On the Underground she held it in her lap, like a baby, afraid it would drop. Afraid time would break open and irretrievably spill.

6

Tour Eiffel, Palais Royal,
Notre Dame, Jardin des Tuileries, Père Lachaise, Montmartre, Le Tour Saint Jacques: these sites existed as tokens of tour-guided knowledge, as plastic currency exchanged endlessly in the feverish acquisition of Paris.

This was a city Victoria knew both as an Antipodean stranger (her Plan de Paris fluttering open before her) and as a dedicated Surrealist. Famous spots on the map, touristic X-marks of simplified and summarised attractions, seen already by everybody and already over-encoded, were in the end less charged than the circuitries she felt on her skin; the tiny streets of the Marais that hid sparky alliances, the ac/dc of market stalls and noisy bars. Not the blue-guided or Baedekkered
monuments illuminés
, but the golden colour of faces that emerged lit from any doorway, the Chinese lanterns swaying like hips in cafés, like the abdomens of women composed of rose-water light,
strung there in a smile shape, to shine on lovers below. The plate-glass refractions from zinc-countered brasseries. The glint off a saxophone somewhere smoky. Light rays shot, iris to iris, in the electric moment of seduction.

When Jules left Rue Gît le Coeur, he took Victoria's heart with him, so she re-learned the city at night and with heartless promiscuity. Paris was a vessel of ink with all messages still merged. A well of darkness, totally fluid.
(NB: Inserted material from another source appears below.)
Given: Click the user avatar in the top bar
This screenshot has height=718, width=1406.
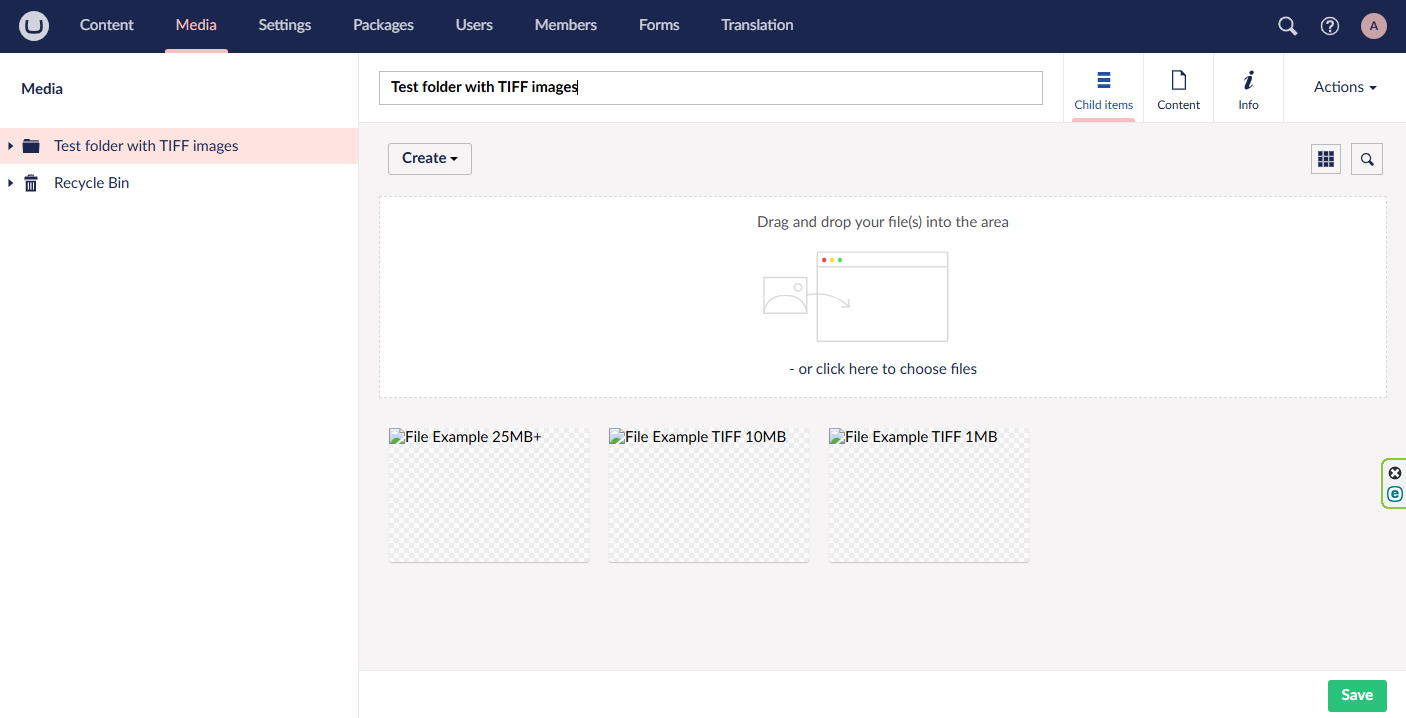Looking at the screenshot, I should coord(1374,26).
Victoria donned a jacket of spangles, so that she wore a cover of stars, and carried her own milky-way out into the streets, strolling down boulevards, along the quays and into cafés, shining. She spoke imperfect French to perfect strangers, and seduced them with her air of abandonment and desolation. A man's hand entered under her dress as she sat over her Pernod, and she let him explore there, his face yellow with desire. She brushed against priests and old men riding home on the Metro and blew kisses to small children and rich ladies in hats. In the tunnelled spaces along the Seine she saw the twin moons of eyeglasses slide eerily towards her, and matches flare to cigarettes protruding from half-faces, to resolve in punctuations of smouldering orange. Chestnut sellers stood over braziers that exhaled sparks in the wind, little spurts of red stars, flying upwards.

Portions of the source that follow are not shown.